Records drawn from a dataset =
━━━━━━

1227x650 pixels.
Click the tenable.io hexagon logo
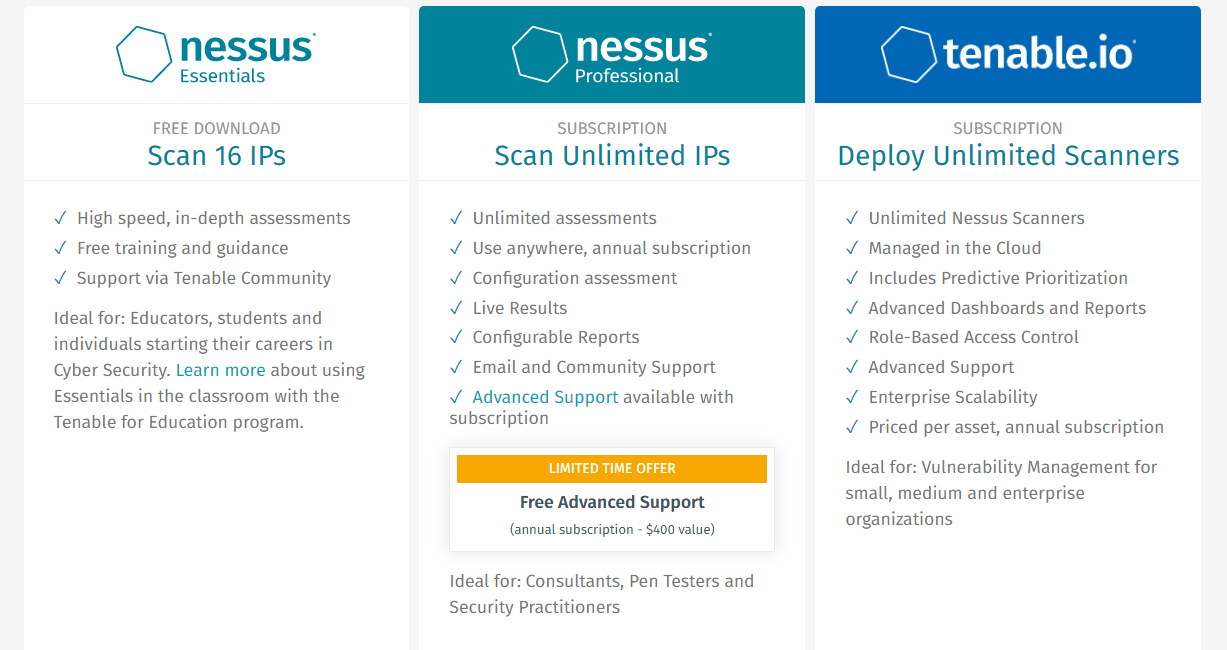point(908,54)
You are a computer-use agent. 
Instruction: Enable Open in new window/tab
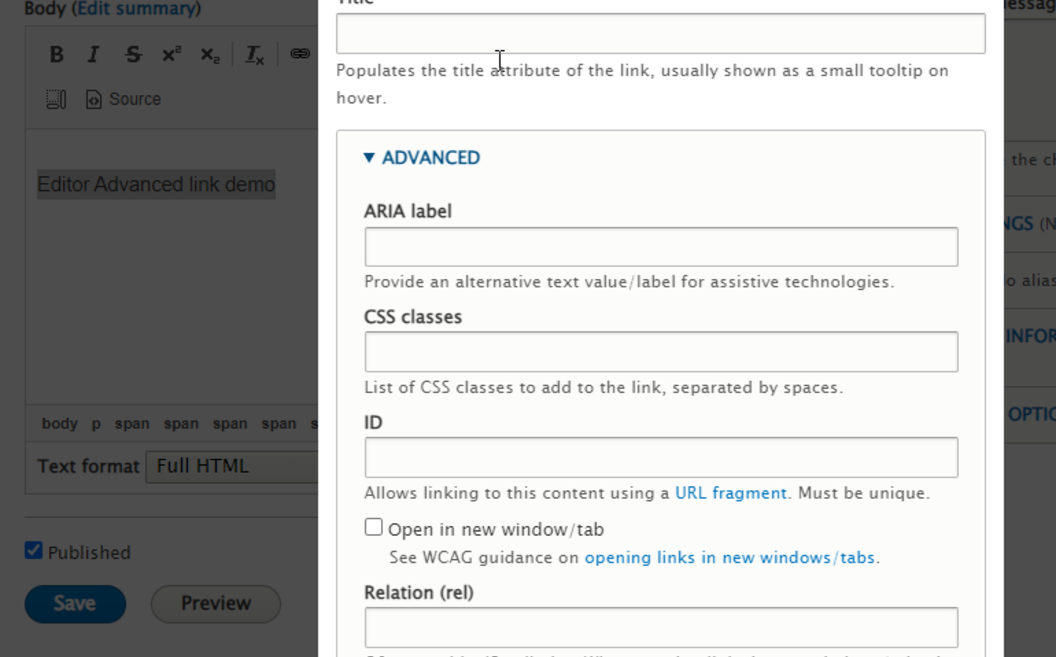click(373, 526)
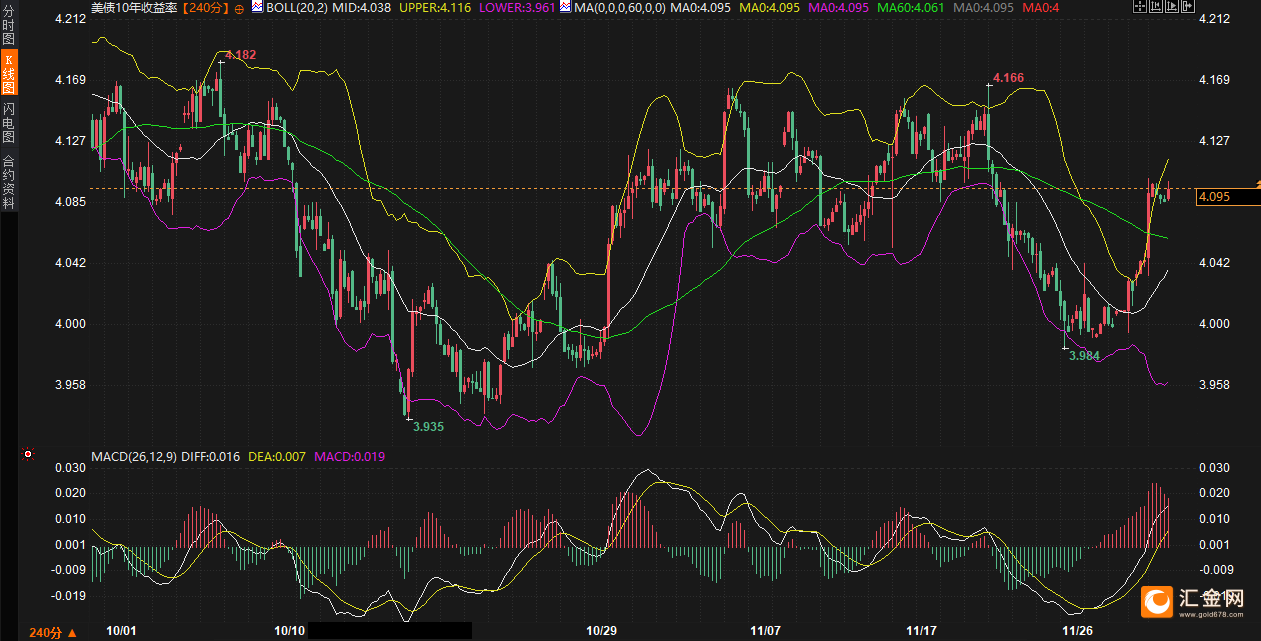Click the 4.182 high price marker
The width and height of the screenshot is (1261, 641).
pyautogui.click(x=240, y=55)
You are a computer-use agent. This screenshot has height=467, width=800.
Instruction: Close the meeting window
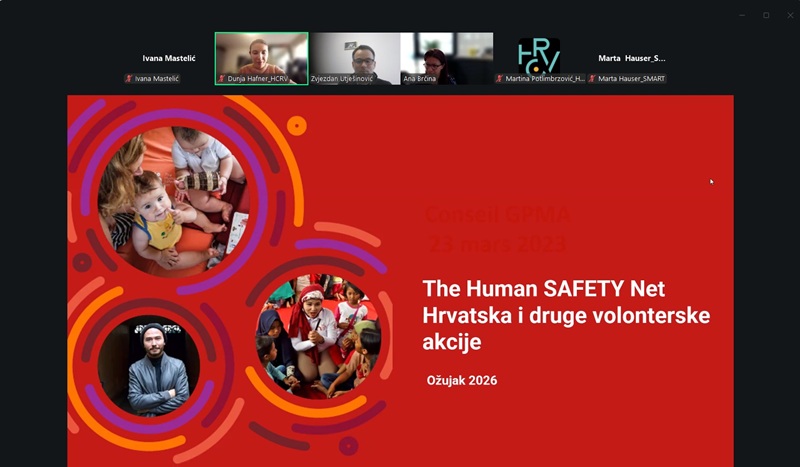(x=790, y=15)
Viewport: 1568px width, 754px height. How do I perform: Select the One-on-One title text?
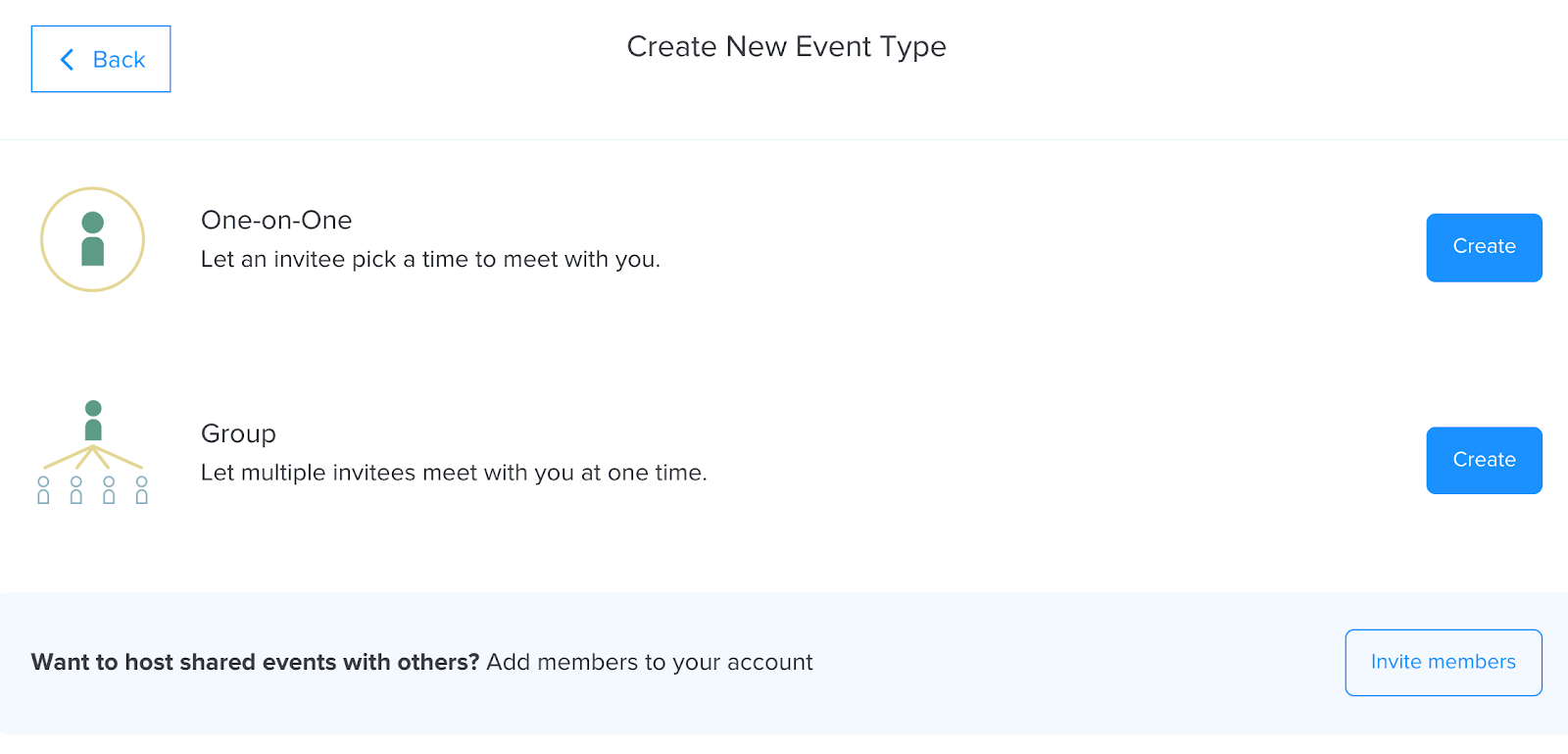276,221
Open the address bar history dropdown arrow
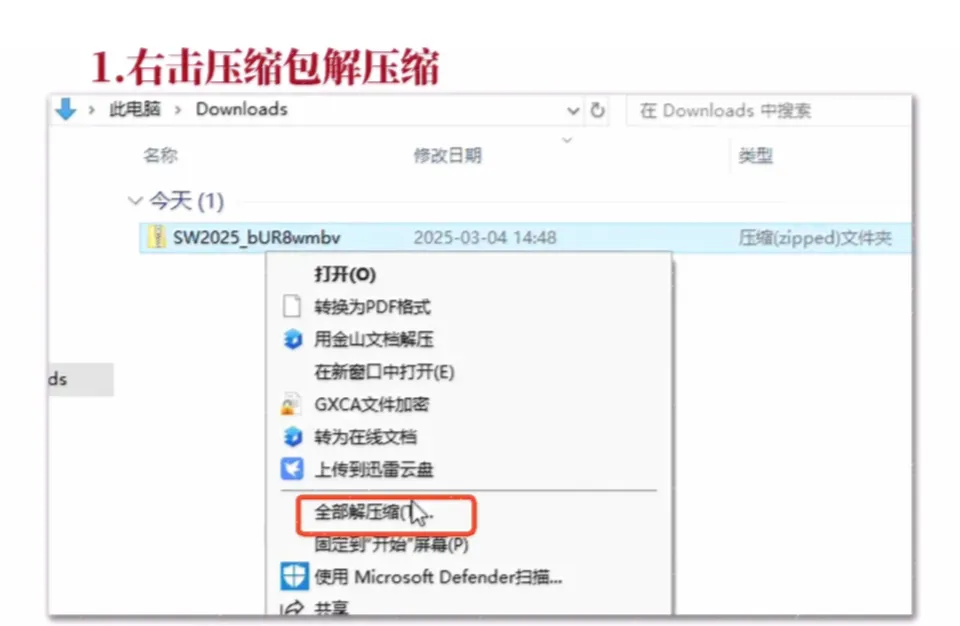Viewport: 960px width, 626px height. coord(573,111)
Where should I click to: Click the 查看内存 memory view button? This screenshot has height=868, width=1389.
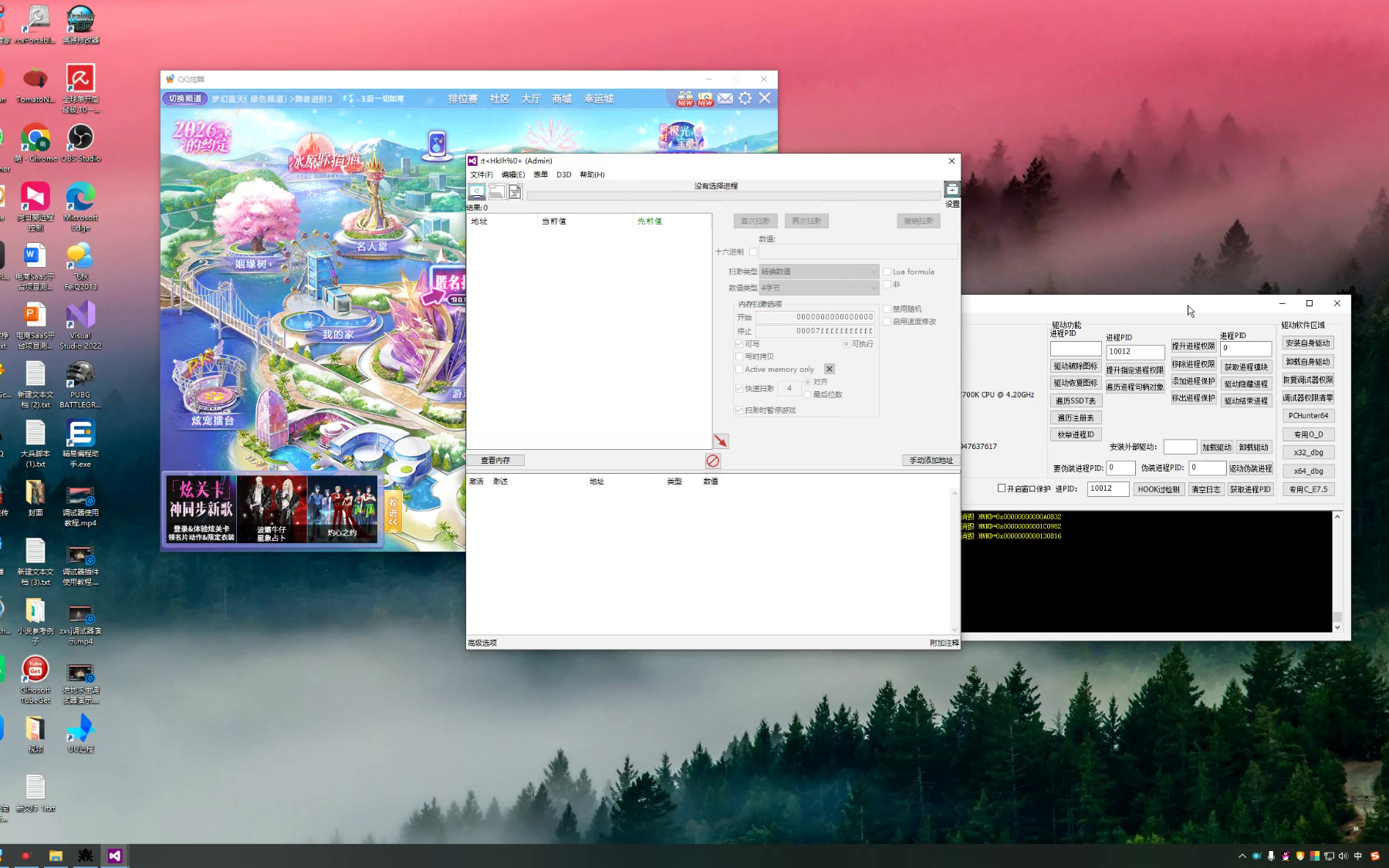pos(495,461)
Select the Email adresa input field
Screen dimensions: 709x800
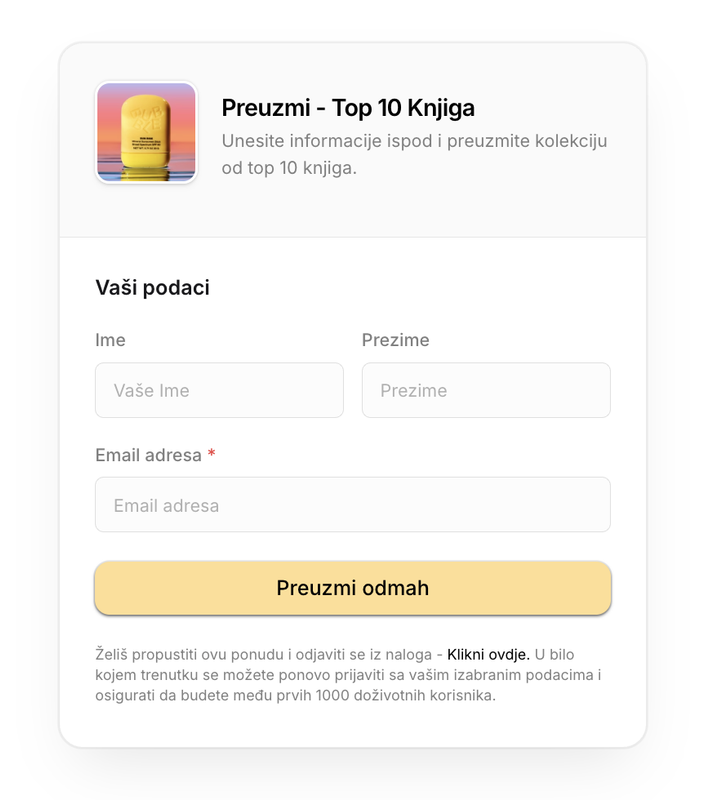click(x=353, y=505)
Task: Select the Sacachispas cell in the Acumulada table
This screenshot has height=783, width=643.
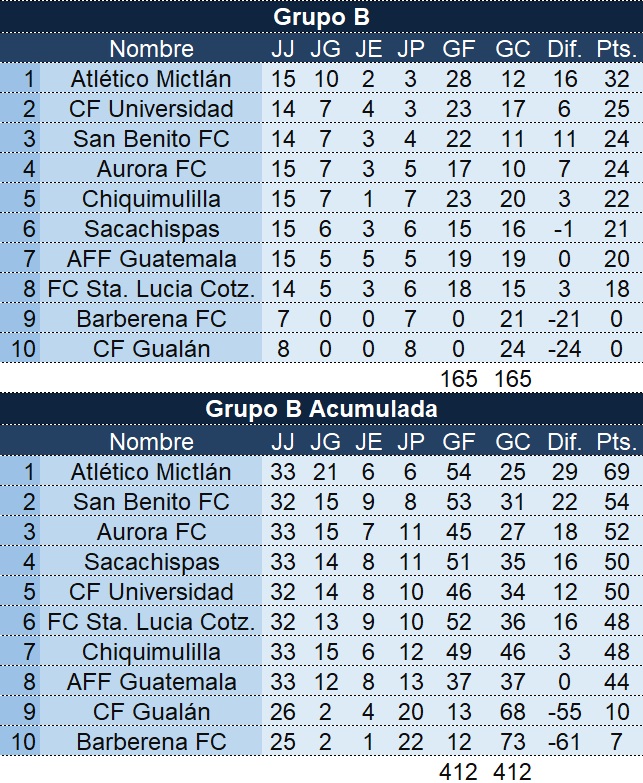Action: click(151, 561)
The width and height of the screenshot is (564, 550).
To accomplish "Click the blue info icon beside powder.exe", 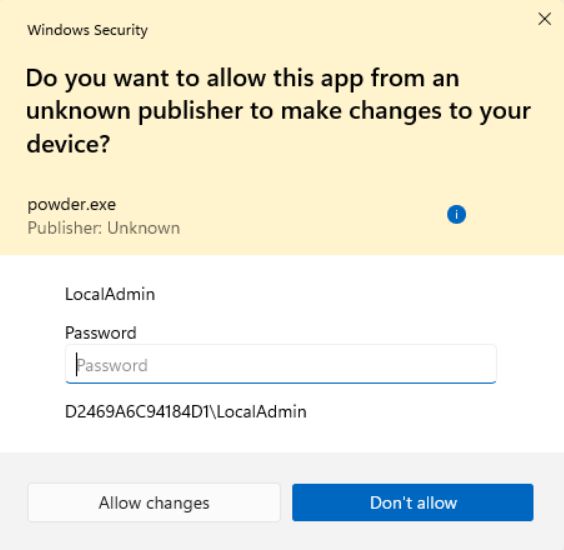I will tap(456, 215).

━━━━━━

Whatever lies between the first line of the data and the line holding "You are a computer-use agent. This", inclusive, should be repeated exactly, apart from the pictures.

Task result =
1227x650 pixels.
Click the tenable.io hexagon logo
point(908,54)
You are a computer-use agent. 
Instruction: Enable Open in new window/tab
click(373, 526)
Click the 4.182 high price marker
The width and height of the screenshot is (1261, 641).
pyautogui.click(x=240, y=55)
You are a computer-use agent. This screenshot has height=467, width=800.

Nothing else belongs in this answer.